> _What to do_
What is needed is an exact transcription of every record, minus the pictures.

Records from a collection
────────────────────
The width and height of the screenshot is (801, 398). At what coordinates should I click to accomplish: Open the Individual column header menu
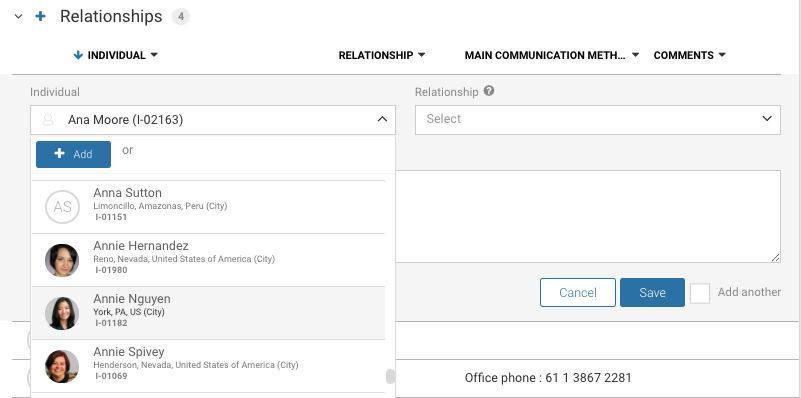[x=154, y=55]
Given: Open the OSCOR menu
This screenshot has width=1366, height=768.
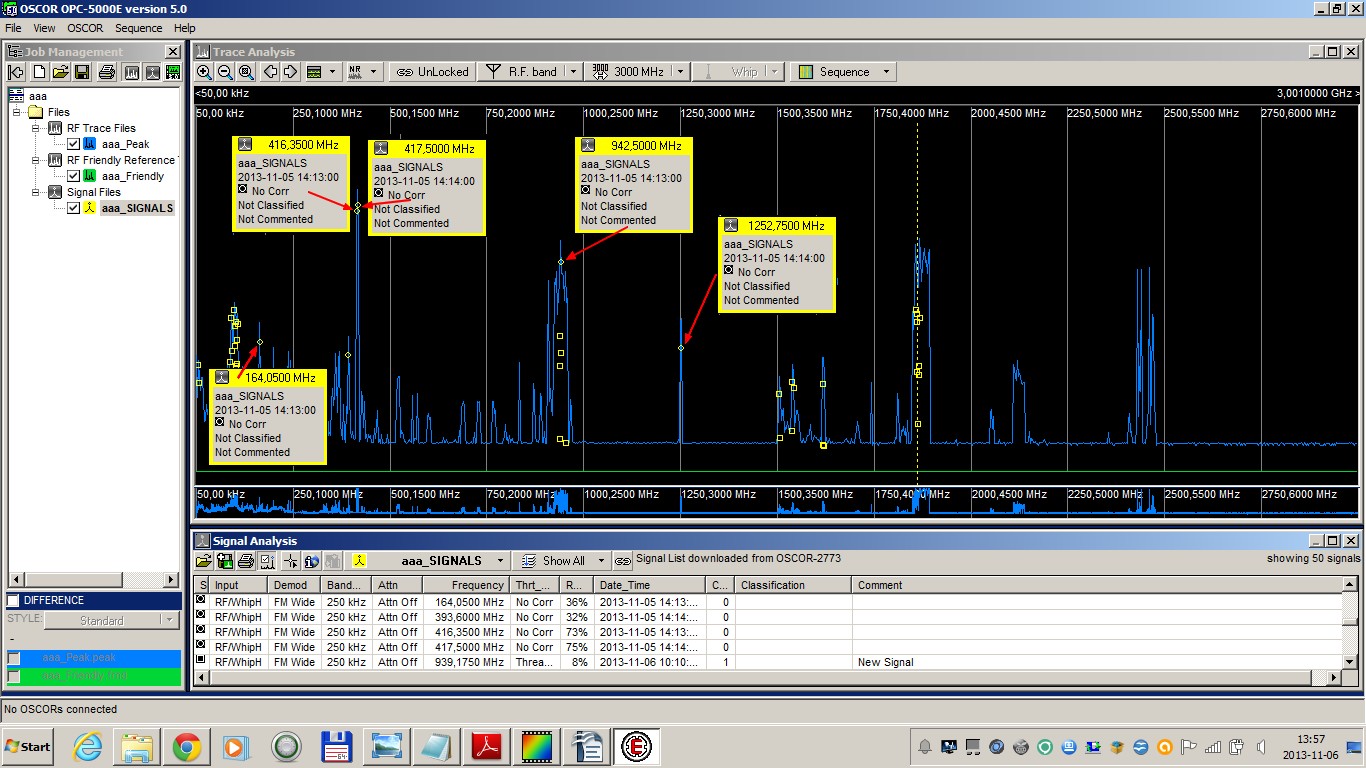Looking at the screenshot, I should point(85,28).
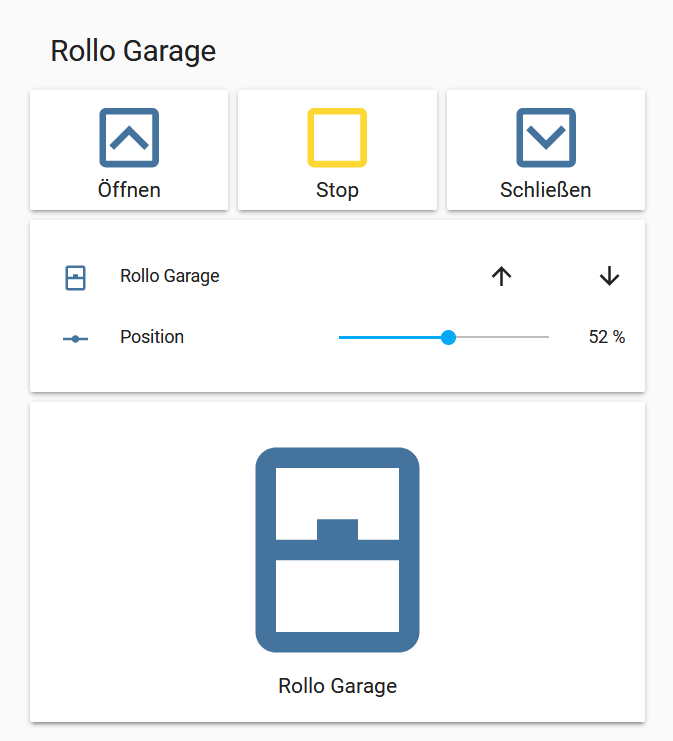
────────────────────
> _Result of this exercise_
The width and height of the screenshot is (801, 398). At what coordinates should I click to accomplish: Open the Individual column header menu
[x=154, y=55]
Given: Open the OSCOR menu
This screenshot has width=1366, height=768.
Looking at the screenshot, I should point(85,28).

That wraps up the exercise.